• _Given request_
In the records below, find every line that contains the word "coordinates" and copy each of those lines. Case counts.

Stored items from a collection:
--------------------------------
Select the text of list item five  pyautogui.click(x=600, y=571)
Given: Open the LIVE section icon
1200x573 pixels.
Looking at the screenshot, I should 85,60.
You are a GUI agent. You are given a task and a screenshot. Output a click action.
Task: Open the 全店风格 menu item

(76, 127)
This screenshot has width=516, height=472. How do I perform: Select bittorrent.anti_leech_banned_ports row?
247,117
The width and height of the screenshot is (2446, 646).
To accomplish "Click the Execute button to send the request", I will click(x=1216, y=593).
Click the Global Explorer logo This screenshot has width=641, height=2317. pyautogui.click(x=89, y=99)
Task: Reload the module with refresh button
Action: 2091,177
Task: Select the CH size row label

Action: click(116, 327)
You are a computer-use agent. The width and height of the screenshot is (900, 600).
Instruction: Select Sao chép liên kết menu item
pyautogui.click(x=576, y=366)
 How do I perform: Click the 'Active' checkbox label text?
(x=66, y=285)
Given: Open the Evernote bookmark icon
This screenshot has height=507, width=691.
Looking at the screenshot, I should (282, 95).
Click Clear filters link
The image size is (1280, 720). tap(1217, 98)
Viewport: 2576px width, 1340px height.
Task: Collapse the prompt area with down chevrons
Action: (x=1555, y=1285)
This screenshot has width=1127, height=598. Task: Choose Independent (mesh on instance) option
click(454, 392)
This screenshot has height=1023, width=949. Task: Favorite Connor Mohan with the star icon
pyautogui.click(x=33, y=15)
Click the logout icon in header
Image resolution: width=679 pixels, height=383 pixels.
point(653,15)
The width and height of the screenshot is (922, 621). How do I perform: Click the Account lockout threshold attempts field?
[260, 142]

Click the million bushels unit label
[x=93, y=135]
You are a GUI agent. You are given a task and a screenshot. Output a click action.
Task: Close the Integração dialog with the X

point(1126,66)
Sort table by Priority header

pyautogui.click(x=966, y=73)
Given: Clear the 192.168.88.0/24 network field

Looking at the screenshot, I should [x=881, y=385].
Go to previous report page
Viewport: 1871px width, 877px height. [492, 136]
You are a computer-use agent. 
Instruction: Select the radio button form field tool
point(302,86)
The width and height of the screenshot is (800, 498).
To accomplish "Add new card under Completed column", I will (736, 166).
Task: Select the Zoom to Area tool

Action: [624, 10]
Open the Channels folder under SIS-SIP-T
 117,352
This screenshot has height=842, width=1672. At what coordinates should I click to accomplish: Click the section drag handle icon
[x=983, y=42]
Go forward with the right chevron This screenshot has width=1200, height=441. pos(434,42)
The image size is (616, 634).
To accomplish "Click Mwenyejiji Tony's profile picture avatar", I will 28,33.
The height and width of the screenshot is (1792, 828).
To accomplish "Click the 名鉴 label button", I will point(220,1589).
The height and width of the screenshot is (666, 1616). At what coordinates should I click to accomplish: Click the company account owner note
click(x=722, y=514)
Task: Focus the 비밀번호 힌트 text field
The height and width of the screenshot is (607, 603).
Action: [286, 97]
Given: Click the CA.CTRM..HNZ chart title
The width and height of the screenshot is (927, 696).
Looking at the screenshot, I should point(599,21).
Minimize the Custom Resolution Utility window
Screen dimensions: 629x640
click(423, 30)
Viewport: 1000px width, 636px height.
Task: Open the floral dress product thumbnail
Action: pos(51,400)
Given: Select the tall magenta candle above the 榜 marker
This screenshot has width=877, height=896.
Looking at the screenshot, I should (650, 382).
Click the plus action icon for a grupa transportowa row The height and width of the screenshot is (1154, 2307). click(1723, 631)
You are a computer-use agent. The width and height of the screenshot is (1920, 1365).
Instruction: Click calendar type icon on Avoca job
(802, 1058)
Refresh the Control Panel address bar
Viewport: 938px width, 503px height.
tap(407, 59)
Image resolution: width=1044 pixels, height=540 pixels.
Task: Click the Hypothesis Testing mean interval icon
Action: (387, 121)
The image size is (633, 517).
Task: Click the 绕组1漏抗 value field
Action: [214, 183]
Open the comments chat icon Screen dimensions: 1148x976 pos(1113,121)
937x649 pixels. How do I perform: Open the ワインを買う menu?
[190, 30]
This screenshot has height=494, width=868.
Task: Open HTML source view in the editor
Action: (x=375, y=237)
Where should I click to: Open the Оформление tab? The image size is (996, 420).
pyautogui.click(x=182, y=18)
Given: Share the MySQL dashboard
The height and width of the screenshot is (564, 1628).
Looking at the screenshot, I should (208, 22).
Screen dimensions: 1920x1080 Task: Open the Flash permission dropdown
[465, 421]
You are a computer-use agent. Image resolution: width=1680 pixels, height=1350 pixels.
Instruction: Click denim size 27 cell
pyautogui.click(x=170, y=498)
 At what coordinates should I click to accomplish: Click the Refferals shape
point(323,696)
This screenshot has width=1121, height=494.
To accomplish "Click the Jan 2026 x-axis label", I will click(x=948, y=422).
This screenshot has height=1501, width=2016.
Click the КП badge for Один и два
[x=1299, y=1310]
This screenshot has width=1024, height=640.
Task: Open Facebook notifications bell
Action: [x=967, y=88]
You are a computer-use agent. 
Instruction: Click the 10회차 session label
--------------------------------
• _Response to this task_
This screenshot has height=842, width=1672. At what coordinates should I click to accomplish: Click the section drag handle icon
The height and width of the screenshot is (666, 1616). At what coordinates should I click to accomplish: Click the company account owner note
 At what coordinates should I click to accomplish: Click the Refferals shape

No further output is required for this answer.